Check WireGuard interface status and peer connections:

admin@example:/> show interfaces
wg0             wireguard  UP          2 peers (1 up)
                ipv4                   10.0.0.1/24 (static)
                ipv6                   fd00::1/64 (static)

admin@example:/> show interfaces wg0
name                : wg0
type                : wireguard
index               : 12
operational status  : up
peers               : 2

  Peer 1:
    status            : UP
    endpoint          : 203.0.113.2:51820
    latest handshake  : 2025-12-09T10:23:45+0000
    transfer tx       : 125648 bytes
    transfer rx       : 98432 bytes

  Peer 2:
    status            : DOWN
    endpoint          : 203.0.113.3:51820
    latest handshake  : 2025-12-09T09:15:22+0000
    transfer tx       : 45120 bytes
    transfer rx       : 32768 bytes

The connection status shows UP if a handshake occurred within the last 3 minutes, indicating an active tunnel. The latest handshake timestamp shows when the peers last successfully authenticated and exchanged keys.

Post-Quantum Security (Preshared Keys)

WireGuard supports optional preshared keys (PSK) that add an extra layer of symmetric encryption alongside Curve25519. This provides defense-in-depth against future quantum computers that might break elliptic curve cryptography.

PSKs protect your data from "harvest now, decrypt later" attacks - adversaries recording traffic today would still need the PSK even if they break Curve25519 later. However, peer authentication still relies on Curve25519, so PSKs don't provide complete post-quantum security.

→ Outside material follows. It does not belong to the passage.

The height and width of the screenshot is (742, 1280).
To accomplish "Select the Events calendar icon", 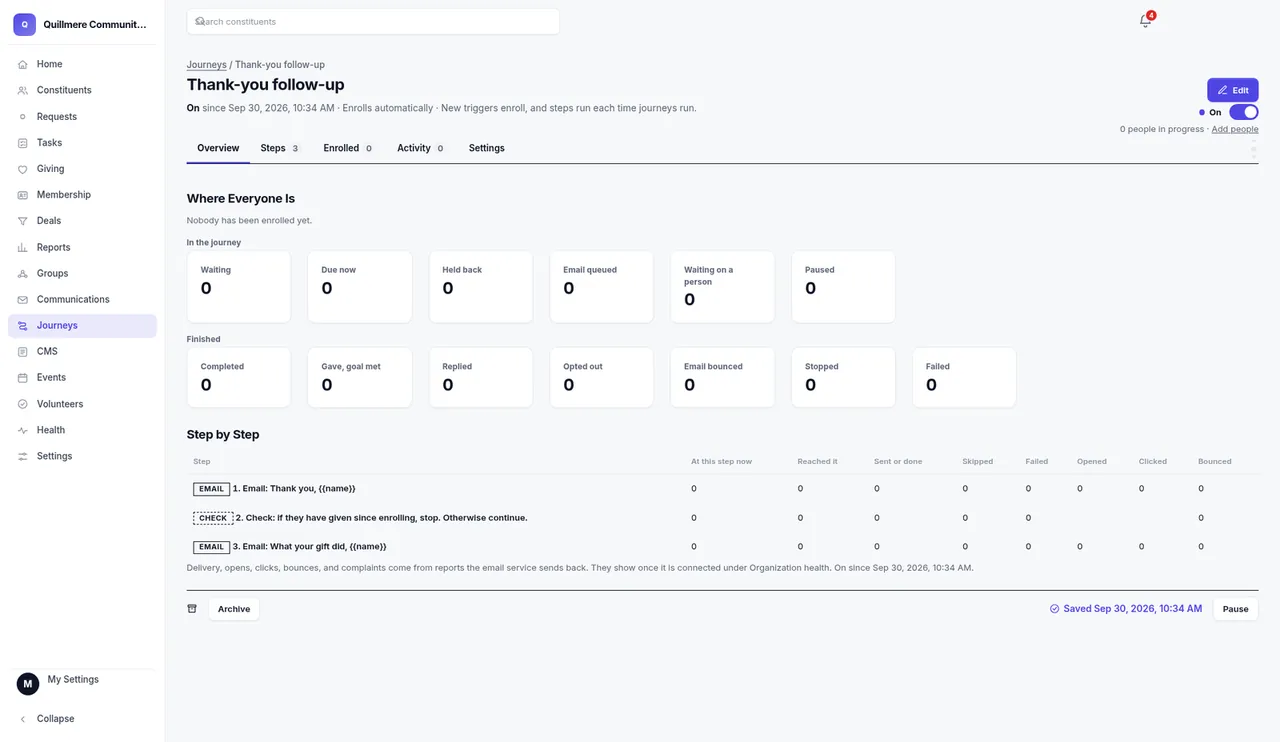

Generate a preshared key using wg genpsk:

admin@example:~$ wg genpsk > preshared.key
admin@example:~$ cat preshared.key
cO2DxZ2mUQ7LtsrDxZ2mUQ7LtsrDxZ2mUQ7LtsrDxZ2m=

Import the preshared key into the keystore:

admin@example:/> configure
admin@example:/config/> edit keystore symmetric-key wg-psk
admin@example:/config/keystore/symmetric-key/wg-psk/> set key-format wireguard-symmetric-key-format
admin@example:/config/keystore/symmetric-key/wg-psk/> set key cO2DxZ2mUQ7LtsrDxZ2mUQ7LtsrDxZ2mUQ7LtsrDxZ2m=
admin@example:/config/keystore/symmetric-key/wg-psk/> end
admin@example:/config/interface/wg0/> edit wireguard peers wg-peers peer remote
admin@example:/config/interface/…/wg-peers/peer/remote/> set preshared-key wg-psk
admin@example:/config/interface/…/wg-peers/peer/remote/> leave
admin@example:/>

The preshared key must be securely shared between both peers and configured on both sides.

Important

Preshared keys must be kept secret and exchanged through a secure channel, just like passwords. Delete the preshared.key file after importing it into both peer keystores.